Projects like BitTensor represent a fundamental threat to the centralized, capital-intensive AI labs. By distributing the model training process via open-source orchestration, they offer an "orthogonal attack vector" that could democratize AI if capital markets stop writing multi-billion dollar checks for compute.
While traditional AI startups are funded by venture capital, Bittensor's subnet structure allows anyone to buy tokens and invest in nascent AI projects. This opens up participation in the economic upside of the AI boom to a broader, non-accredited public.
The PC revolution was sparked by thousands of hobbyists experimenting with cheap microprocessors in garages. True innovation waves are distributed and permissionless. Today's AI, dominated by expensive, proprietary models from large incumbents, may stifle this crucial experimentation phase, limiting its revolutionary potential.
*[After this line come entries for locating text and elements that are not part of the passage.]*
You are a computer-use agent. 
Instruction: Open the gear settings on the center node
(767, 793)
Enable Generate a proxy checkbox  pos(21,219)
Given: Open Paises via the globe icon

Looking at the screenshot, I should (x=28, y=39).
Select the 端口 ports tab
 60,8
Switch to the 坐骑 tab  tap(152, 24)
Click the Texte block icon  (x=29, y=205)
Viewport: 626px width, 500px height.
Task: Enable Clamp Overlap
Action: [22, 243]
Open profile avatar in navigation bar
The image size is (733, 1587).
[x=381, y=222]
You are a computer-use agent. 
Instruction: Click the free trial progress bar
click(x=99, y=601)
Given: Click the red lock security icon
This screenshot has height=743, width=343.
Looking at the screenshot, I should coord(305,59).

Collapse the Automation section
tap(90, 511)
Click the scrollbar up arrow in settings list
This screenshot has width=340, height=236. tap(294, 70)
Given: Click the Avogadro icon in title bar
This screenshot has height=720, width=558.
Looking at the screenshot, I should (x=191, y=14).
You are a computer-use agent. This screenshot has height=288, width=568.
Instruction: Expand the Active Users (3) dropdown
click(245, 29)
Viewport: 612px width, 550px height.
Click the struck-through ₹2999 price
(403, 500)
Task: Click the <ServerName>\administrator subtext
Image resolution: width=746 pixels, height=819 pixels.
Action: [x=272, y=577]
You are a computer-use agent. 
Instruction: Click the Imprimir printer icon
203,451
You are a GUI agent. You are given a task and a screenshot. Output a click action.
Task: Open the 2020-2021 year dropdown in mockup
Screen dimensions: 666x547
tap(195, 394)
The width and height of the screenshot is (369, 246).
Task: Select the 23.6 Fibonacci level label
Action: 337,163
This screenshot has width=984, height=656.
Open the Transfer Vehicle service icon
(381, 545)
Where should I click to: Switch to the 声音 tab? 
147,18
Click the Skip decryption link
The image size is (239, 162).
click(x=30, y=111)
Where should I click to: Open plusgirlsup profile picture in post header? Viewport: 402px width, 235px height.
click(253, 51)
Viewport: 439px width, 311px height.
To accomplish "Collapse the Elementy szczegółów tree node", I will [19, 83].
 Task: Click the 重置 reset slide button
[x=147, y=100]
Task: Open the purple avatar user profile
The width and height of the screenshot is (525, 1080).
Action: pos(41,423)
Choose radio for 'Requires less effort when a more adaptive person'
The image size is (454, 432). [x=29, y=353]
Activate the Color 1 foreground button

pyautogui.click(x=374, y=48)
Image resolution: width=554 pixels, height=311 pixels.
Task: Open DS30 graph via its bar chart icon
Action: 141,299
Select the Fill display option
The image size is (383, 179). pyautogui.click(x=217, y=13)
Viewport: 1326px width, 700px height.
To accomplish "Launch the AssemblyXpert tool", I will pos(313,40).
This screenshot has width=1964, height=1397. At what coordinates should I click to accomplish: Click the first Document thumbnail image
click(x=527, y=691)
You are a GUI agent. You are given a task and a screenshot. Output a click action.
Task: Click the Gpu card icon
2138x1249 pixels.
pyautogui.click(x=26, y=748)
The VC firm FinCapital decided against investing in major proprietary LLMs. Their thesis was that open-source alternatives would significantly improve and compete on key metrics like intelligence, speed, and cost, which has been happening with projects like OpenClaw.
Bittensor subnets operate like continuous, global competitions where miners constantly strive to solve challenges set by subnet owners, and validators score their performance. This "hackathon that never sleeps" model creates a relentless, decentralized engine for innovation and optimization across diverse AI applications like drug discovery and social media.
Open source AI models don't need to become the dominant platform to fundamentally alter the market. Their existence alone acts as a powerful price compressor. Proprietary model providers are forced to lower their prices to match the inference cost of open-source alternatives, squeezing profit margins and shifting value to other parts of the stack.
Sam Dare of Templar frames decentralized AI's mission not as direct competition with giants like OpenAI, but as creating optionality. It enables a new market for those who cannot afford massive, centralized training runs, such as nations seeking "Sovereign AI" or researchers exploring niche pre-training, thereby expanding the market.
The idea that one company will achieve AGI and dominate is challenged by current trends. The proliferation of powerful, specialized open-source models from global players suggests a future where AI technology is diverse and dispersed, not hoarded by a single entity.